Automatically generate evaluators that approximate human judgements

These details have been verified by PyPI

Project links

GitHub Statistics

Maintainers

XenonMolecule

These details have not been verified by PyPI

Project description

AutoMetrics

Automatically induce evaluation metrics that approximate human judgment from fewer than 100 labels.

AutoMetrics takes a small set of human-labeled examples (thumbs, Likert, pairwise — under 100 points) and produces a single interpretable evaluator for your task. It synthesizes candidate criteria with LLM judges, retrieves complementary metrics from a curated bank of 48, and composes them with PLS regression. Across five tasks in the paper, it beats LLM-as-a-judge baselines by up to +33.4% Kendall τ, and in an agentic-task case study it matches the performance of a verifiable reward.

AutoMetrics pipeline

Install

pip install autometrics-ai

Base install requires only Python 3.9+. Heavy dependencies (Java 21, pyserini, pylate, bert_score, …) are loaded lazily — they're needed only if you opt into features that use them.

Quickstart

export OPENAI_API_KEY="sk-..."
python examples/tutorial.py

Builds a tiny custom dataset, generates a handful of LLM-judge metrics for your task, fits PLS to your human scores, and writes an interactive HTML report to artifacts/. No Java, no GPU, no bank dependencies required for this path.

How it works

Generate. Propose task-specific candidate metrics — single-criterion, rubric, example-based, and MIPROv2-optimized LLM judges (10 + 5 + 1 + 1 by default).
Retrieve. Rank the generated candidates alongside the 48-metric MetricBank (ColBERT → LLM reranker) and keep the top k=30.
Regress. Fit Partial Least Squares on the training set to select n=5 predictive metrics and learn their weights.
Report. Emit (a) the aggregated metric as a Python class you can import, (b) a Metric Card per generated metric, and (c) an HTML report card with coefficients, correlation, robustness, runtime, and per-example feedback.

For datasets of ≤100 rows AutoMetrics runs in generated-only mode by default, skipping the metric bank entirely.

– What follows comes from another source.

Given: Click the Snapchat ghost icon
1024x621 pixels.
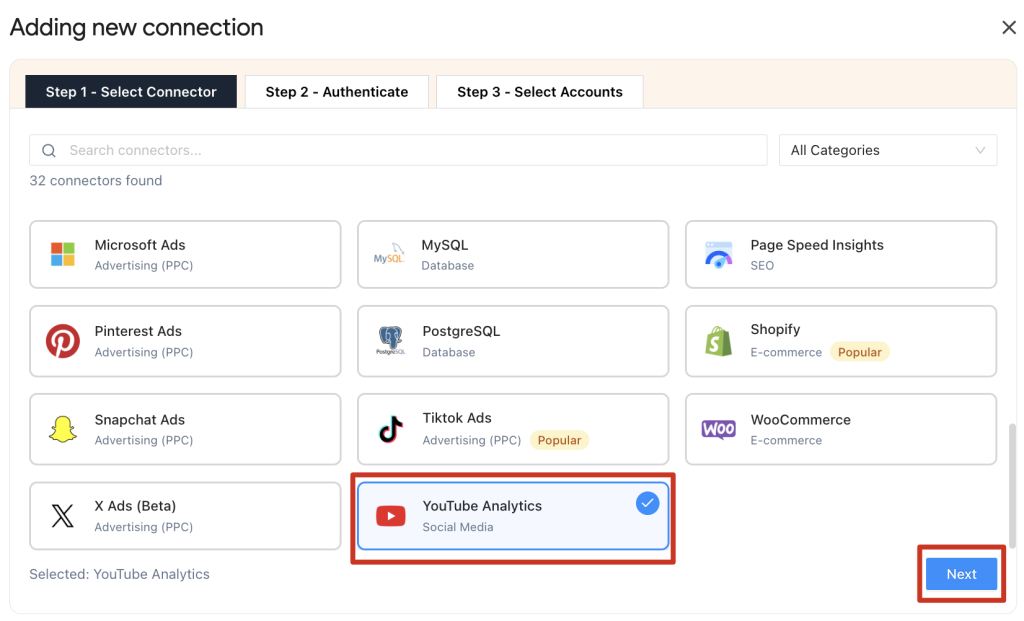Looking at the screenshot, I should (x=63, y=429).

See the paper (ICLR 2026) for the full method, ablations, and case study.

Examples

File	Scope	Requires
`examples/tutorial.py`	Dead-simple 8-row demo, generated-only	`OPENAI_API_KEY`
`examples/autometrics_simple_example.py`	Full pipeline with defaults on HelpSteer	+ Java 21, bank extras
`examples/autometrics_example.py`	Custom generators, retriever, regressor, priors	+ your own config

Narrative walkthrough: examples/TUTORIAL.md.

Use on your own data

import dspy, pandas as pd
from autometrics.autometrics import Autometrics
from autometrics.dataset.Dataset import Dataset

df = pd.DataFrame({
    "id": ["1", "2", "3"],
    "input":  ["prompt 1", "prompt 2", "prompt 3"],
    "output": ["response 1", "response 2", "response 3"],
    "score":  [4.5, 3.2, 4.8],
})
dataset = Dataset(
    dataframe=df, name="MyTask",
    data_id_column="id", input_column="input", output_column="output",
    target_columns=["score"], ignore_columns=["id"], metric_columns=[],
    reference_columns=[], task_description="Describe your task in one sentence.",
)

llm = dspy.LM("openai/gpt-4o-mini")
results = Autometrics().run(
    dataset=dataset, target_measure="score",
    generator_llm=llm, judge_llm=llm,
)

final = results["regression_metric"]       # an importable Metric
final.predict(dataset)                     # scores on any Dataset with same schema

Requirements

Component	Needed for
Python ≥ 3.9	everything
`OPENAI_API_KEY` (or any LiteLLM-compatible endpoint)	LLM-based generation and judging
Java 21	BM25 retrieval over the full MetricBank (`pyserini`)
GPU	some bank metrics (reward models, large BERTScore); CPU works for generated-only

Repository layout

autometrics/
├── autometrics.py            Pipeline orchestrator
├── dataset/                  Dataset interface + built-in tasks
├── metrics/                  MetricBank (48 metrics) + generated metric scaffolds
├── generator/                LLM judge proposers (single, rubric, examples, G-Eval, optimized)
├── recommend/                Retrievers (BM25, ColBERT, LLMRec, Pipelined)
├── aggregator/regression/    PLS (default), Lasso, Ridge, ElasticNet, HotellingPLS
└── util/report_card.py       HTML report generator
examples/                     Tutorial scripts and walkthroughs

Optional extras

Install extras for metric-bank components with heavier dependencies

pip install "autometrics-ai[bert-score,rouge,bleurt]"
pip install "autometrics-ai[reward-models,gpu]"
pip install "autometrics-ai[mauve,parascore,lens,fasttext]"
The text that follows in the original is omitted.